HARARE – Regional leaders are snubbing Daniel Chapo’s inauguration as president of Mozambique on Wednesday over security concerns.

President Emmerson Mnangagwa, who holds the rotating chairmanship of the Southern African Development Community sent defence minister Oppah Muchinguri.

Mozambique has been engulfed by opposition protests and killings by security forces following disputed elections last October. The opposition accuses the ruling FRELIMO party of rigging.

SADC tasked a team of elders to mediate but outgoing Mozambican President Filipe Nyusi blocked the mission, insisting that there was no crisis in the country.

With more protests planned to coincide with Wednesday’s inauguration, regional leaders including the presidents of South Africa, Angola and Zambia sent representatives to the event.

Zimbabwe’s former foreign affairs minister Walter Mzembi said the snub was related to security concerns.

“The entire inauguration has been downgraded to a ministerial event largely to protect heads of state from security unknowns in the midst of a news embargo on the actual goings on in Mozambique where the state may be underplaying and underreporting the crisis on its hands, ” Mzembi told ZimLive.

“The blocking of a SADC troika assessment mission of the situation through the Panel of Elders is unstately and may also have contributed to the boycott. Mozambique is reluctant to subject itself to peer review. The panel was supposed to report back on the same day as inauguration, making everyone wonder what was going to give in to the other.

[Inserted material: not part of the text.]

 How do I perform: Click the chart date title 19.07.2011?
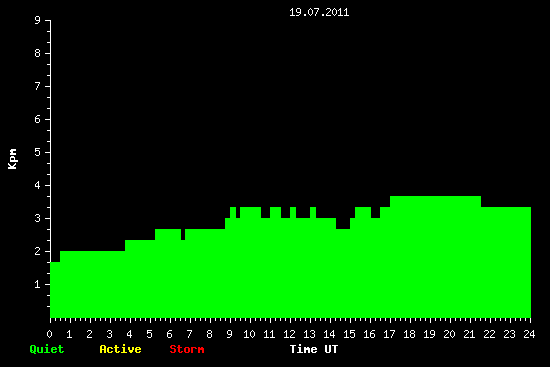point(319,13)
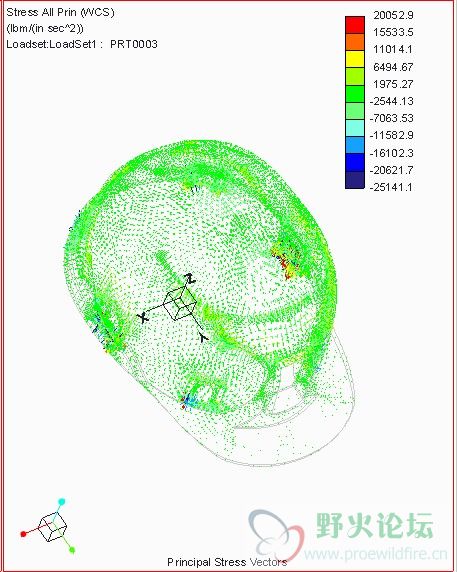Open the www.proewildfire.cn watermark link

[376, 554]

So clearly Mozambique has chosen it’s sovereignty ahead of well-meaning club review of the situation and then inauguration in that order.”

Chapo’s inauguration, Mzembi said, would be a” partisan Mozambican affair with no proper regional validation except ministers reporting back to their presidents on what they saw.”

Incoming president Daniel Chapo, 48 this year, is succeeding Nyusi as leader of FRELIMO which has ruled the former Portuguese colony since 1975.

FRELIMO’s selection of Chapo as its candidate was viewed as an attempt to put a fresh face on the long-ruling party as it tried to appeal to younger voters seeking change.

Mozambique’s Constitutional Council said Chapo secured about 65 percent of the vote, lower than the figure of more than 70 percent given by the electoral commission in late October.

His main rival Venancio Mondlane, who the Constitutional Council said came second in the presidential election with about 24 percent of the vote, rejected the results and has led popular street protests which have left over 200 people dead in a violent response by authorities.